WHAT YOU SHOULD DO: Please quote exactly the lines below from the line containing "[region] (413, 417)" to the line containing "About Us (539, 136)", both lines included, and nothing else.

[Pixel coordinate grounding data]
####################

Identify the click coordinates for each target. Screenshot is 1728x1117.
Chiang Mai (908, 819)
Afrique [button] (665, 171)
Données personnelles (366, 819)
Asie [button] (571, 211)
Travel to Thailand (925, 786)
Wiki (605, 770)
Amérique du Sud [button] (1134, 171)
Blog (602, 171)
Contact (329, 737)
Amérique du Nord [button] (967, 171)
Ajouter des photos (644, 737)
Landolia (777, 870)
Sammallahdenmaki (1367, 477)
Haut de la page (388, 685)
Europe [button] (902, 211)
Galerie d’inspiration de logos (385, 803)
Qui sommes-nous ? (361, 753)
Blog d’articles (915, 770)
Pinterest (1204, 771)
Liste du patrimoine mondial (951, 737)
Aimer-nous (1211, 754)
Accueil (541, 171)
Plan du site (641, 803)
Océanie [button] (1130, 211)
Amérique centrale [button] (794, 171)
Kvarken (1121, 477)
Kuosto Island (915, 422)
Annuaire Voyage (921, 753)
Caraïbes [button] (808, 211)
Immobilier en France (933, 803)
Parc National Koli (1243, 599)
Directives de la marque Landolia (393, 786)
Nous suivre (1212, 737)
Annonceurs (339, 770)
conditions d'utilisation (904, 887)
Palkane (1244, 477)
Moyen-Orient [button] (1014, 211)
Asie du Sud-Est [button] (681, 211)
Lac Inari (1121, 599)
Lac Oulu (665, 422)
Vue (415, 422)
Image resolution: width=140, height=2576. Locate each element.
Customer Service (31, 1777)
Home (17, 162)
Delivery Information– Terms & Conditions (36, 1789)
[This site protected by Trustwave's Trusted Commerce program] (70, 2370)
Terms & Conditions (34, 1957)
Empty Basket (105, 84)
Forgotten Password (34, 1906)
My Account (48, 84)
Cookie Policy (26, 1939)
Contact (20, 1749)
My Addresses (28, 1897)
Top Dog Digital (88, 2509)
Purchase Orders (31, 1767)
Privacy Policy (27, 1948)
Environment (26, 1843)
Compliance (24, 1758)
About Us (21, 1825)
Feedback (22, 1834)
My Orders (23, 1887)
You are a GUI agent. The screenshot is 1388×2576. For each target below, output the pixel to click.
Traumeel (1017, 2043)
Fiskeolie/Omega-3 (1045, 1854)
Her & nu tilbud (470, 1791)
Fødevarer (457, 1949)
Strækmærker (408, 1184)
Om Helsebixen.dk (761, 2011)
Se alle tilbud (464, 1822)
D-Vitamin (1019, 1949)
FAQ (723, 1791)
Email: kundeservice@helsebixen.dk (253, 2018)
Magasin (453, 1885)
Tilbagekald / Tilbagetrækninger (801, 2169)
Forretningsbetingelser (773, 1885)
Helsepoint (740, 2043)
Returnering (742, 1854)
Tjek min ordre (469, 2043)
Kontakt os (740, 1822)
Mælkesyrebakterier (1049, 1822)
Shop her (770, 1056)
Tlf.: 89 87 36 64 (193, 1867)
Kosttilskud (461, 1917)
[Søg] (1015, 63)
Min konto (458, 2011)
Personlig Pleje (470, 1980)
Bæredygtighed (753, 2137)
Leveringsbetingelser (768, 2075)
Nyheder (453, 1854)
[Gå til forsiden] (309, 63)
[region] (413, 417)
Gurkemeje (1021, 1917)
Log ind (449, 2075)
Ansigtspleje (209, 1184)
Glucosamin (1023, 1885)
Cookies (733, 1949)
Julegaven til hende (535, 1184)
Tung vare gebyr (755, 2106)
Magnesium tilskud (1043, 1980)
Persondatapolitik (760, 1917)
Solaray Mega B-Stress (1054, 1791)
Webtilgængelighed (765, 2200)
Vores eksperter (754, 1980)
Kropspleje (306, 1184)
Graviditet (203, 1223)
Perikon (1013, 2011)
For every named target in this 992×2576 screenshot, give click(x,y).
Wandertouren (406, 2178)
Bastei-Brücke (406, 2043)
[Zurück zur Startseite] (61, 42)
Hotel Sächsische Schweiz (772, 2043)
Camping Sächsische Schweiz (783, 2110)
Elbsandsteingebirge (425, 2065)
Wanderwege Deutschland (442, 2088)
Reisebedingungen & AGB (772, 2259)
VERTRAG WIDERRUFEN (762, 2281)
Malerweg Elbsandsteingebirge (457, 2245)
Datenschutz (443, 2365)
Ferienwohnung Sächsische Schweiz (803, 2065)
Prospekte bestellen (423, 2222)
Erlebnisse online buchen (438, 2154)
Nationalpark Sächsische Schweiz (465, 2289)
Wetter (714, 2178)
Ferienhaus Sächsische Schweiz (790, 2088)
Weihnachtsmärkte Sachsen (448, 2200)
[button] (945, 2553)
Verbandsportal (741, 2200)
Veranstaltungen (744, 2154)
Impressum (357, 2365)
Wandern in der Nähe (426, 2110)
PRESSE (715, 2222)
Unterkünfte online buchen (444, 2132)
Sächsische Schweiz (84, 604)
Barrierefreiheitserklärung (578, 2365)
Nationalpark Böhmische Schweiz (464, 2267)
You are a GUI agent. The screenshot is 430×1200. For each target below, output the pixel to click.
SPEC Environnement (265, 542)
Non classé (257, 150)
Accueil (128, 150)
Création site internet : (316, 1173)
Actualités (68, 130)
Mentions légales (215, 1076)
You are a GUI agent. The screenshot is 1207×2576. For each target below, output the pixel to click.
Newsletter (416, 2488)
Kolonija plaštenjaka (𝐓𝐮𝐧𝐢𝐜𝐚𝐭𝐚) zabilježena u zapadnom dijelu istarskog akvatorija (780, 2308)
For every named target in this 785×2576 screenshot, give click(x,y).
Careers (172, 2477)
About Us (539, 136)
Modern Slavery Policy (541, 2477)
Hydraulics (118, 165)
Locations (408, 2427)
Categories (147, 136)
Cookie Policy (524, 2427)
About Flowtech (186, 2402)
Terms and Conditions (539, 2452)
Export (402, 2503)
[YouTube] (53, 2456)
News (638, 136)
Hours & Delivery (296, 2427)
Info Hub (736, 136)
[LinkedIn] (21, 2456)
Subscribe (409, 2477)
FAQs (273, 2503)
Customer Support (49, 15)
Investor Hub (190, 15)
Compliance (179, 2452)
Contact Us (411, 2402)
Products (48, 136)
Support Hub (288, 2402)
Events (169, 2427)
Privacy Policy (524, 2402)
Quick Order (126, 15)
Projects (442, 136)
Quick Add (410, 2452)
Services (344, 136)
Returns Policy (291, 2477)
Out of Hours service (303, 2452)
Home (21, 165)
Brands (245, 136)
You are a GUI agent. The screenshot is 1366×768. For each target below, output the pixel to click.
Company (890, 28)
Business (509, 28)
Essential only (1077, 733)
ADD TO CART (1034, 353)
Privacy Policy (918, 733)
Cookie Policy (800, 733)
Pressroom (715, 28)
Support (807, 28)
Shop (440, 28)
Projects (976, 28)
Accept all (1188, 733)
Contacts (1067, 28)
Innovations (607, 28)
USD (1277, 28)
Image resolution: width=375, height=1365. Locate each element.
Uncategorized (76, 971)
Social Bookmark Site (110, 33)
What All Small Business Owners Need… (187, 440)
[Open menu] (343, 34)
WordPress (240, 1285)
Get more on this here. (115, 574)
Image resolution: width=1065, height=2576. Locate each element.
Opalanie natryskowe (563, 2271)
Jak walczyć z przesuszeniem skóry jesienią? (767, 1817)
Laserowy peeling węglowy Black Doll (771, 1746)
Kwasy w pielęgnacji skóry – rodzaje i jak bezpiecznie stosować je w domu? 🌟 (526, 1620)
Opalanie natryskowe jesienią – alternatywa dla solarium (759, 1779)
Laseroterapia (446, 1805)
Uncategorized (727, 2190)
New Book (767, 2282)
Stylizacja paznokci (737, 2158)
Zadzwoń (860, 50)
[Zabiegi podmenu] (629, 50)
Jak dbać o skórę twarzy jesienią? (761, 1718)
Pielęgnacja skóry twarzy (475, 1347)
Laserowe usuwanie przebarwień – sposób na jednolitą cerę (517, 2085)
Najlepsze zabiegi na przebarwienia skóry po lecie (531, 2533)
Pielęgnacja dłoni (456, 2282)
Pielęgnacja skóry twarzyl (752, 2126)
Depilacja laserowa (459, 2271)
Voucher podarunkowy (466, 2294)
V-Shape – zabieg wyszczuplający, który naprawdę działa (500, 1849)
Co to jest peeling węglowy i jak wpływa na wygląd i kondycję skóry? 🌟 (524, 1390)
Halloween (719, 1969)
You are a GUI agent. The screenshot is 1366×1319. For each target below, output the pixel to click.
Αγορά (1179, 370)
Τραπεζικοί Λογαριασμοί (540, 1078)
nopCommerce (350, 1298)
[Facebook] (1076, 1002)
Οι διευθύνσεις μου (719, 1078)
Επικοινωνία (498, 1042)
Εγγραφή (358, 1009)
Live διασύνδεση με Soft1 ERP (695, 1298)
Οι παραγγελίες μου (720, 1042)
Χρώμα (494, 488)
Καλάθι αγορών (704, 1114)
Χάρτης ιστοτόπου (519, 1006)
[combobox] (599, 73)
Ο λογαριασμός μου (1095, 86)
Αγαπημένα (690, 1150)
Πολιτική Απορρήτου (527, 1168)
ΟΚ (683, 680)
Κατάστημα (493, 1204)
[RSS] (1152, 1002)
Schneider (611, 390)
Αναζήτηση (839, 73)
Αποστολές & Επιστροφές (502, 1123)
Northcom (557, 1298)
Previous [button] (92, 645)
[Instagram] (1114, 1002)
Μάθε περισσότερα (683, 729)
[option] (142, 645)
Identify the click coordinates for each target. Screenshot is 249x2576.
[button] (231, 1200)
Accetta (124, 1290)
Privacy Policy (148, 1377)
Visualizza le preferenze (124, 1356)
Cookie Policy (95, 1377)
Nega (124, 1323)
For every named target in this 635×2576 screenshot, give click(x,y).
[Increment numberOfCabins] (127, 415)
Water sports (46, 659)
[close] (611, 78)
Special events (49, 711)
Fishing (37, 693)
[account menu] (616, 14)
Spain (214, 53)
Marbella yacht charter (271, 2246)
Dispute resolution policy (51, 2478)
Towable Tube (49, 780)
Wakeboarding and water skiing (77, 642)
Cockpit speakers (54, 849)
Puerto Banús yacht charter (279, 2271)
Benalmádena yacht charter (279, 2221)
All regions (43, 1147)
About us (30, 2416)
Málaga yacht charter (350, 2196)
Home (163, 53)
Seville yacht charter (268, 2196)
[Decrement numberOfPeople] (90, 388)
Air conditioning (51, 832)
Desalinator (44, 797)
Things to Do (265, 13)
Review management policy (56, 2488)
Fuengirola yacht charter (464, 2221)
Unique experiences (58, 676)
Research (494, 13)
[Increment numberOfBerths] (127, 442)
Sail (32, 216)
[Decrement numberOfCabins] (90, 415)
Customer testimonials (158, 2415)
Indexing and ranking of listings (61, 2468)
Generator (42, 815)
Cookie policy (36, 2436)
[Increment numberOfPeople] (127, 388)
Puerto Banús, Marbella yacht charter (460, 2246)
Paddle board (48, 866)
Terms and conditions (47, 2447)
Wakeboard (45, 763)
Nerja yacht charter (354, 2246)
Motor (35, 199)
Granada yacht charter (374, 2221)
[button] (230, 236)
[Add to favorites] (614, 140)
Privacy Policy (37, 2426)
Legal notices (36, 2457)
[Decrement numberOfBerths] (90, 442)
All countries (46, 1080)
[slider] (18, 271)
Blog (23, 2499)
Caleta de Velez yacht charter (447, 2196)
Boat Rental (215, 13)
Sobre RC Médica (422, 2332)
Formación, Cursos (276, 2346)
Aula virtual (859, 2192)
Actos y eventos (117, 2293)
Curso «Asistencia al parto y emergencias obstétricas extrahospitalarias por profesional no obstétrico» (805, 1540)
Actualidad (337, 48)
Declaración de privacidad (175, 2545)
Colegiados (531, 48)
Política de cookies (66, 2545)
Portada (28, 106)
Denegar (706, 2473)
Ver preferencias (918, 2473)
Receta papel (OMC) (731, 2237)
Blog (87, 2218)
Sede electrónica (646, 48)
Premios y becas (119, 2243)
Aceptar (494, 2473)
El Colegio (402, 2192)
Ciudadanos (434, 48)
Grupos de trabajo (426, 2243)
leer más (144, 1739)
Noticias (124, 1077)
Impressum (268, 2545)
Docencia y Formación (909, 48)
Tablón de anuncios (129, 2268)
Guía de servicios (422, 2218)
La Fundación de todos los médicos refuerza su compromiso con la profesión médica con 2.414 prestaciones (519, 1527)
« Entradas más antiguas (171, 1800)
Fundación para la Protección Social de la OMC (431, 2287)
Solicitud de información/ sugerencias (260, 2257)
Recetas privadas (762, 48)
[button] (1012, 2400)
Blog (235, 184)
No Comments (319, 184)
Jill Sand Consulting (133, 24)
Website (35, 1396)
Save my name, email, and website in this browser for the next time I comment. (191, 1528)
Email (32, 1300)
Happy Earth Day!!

####################

ANSWER SECTION:
[region] (413, 417)
Gurkemeje (1021, 1917)
Log ind (449, 2075)
Ansigtspleje (209, 1184)
Glucosamin (1023, 1885)
Cookies (733, 1949)
Julegaven til hende (535, 1184)
Tung vare gebyr (755, 2106)
Magnesium tilskud (1043, 1980)
Persondatapolitik (760, 1917)
Solaray Mega B-Stress (1054, 1791)
Webtilgængelighed (765, 2200)
Vores eksperter (754, 1980)
Kropspleje (306, 1184)
Graviditet (203, 1223)
Perikon (1013, 2011)
For every named target in this 992×2576 screenshot, give click(x,y).
Wandertouren (406, 2178)
Bastei-Brücke (406, 2043)
[Zurück zur Startseite] (61, 42)
Hotel Sächsische Schweiz (772, 2043)
Camping Sächsische Schweiz (783, 2110)
Elbsandsteingebirge (425, 2065)
Wanderwege Deutschland (442, 2088)
Reisebedingungen & AGB (772, 2259)
VERTRAG WIDERRUFEN (762, 2281)
Malerweg Elbsandsteingebirge (457, 2245)
Datenschutz (443, 2365)
Ferienwohnung Sächsische Schweiz (803, 2065)
Prospekte bestellen (423, 2222)
Erlebnisse online buchen (438, 2154)
Nationalpark Sächsische Schweiz (465, 2289)
Wetter (714, 2178)
Ferienhaus Sächsische Schweiz (790, 2088)
Weihnachtsmärkte Sachsen (448, 2200)
[button] (945, 2553)
Verbandsportal (741, 2200)
Veranstaltungen (744, 2154)
Impressum (357, 2365)
Wandern in der Nähe (426, 2110)
PRESSE (715, 2222)
Unterkünfte online buchen (444, 2132)
Sächsische Schweiz (84, 604)
Barrierefreiheitserklärung (578, 2365)
Nationalpark Böhmische Schweiz (464, 2267)
You are a GUI agent. The screenshot is 430×1200. For each target below, output the pixel to click.
SPEC Environnement (265, 542)
Non classé (257, 150)
Accueil (128, 150)
Création site internet : (316, 1173)
Actualités (68, 130)
Mentions légales (215, 1076)
You are a GUI agent. The screenshot is 1207×2576. For each target below, output the pixel to click.
Newsletter (416, 2488)
Kolonija plaštenjaka (𝐓𝐮𝐧𝐢𝐜𝐚𝐭𝐚) zabilježena u zapadnom dijelu istarskog akvatorija (780, 2308)
For every named target in this 785×2576 screenshot, give click(x,y).
Careers (172, 2477)
About Us (539, 136)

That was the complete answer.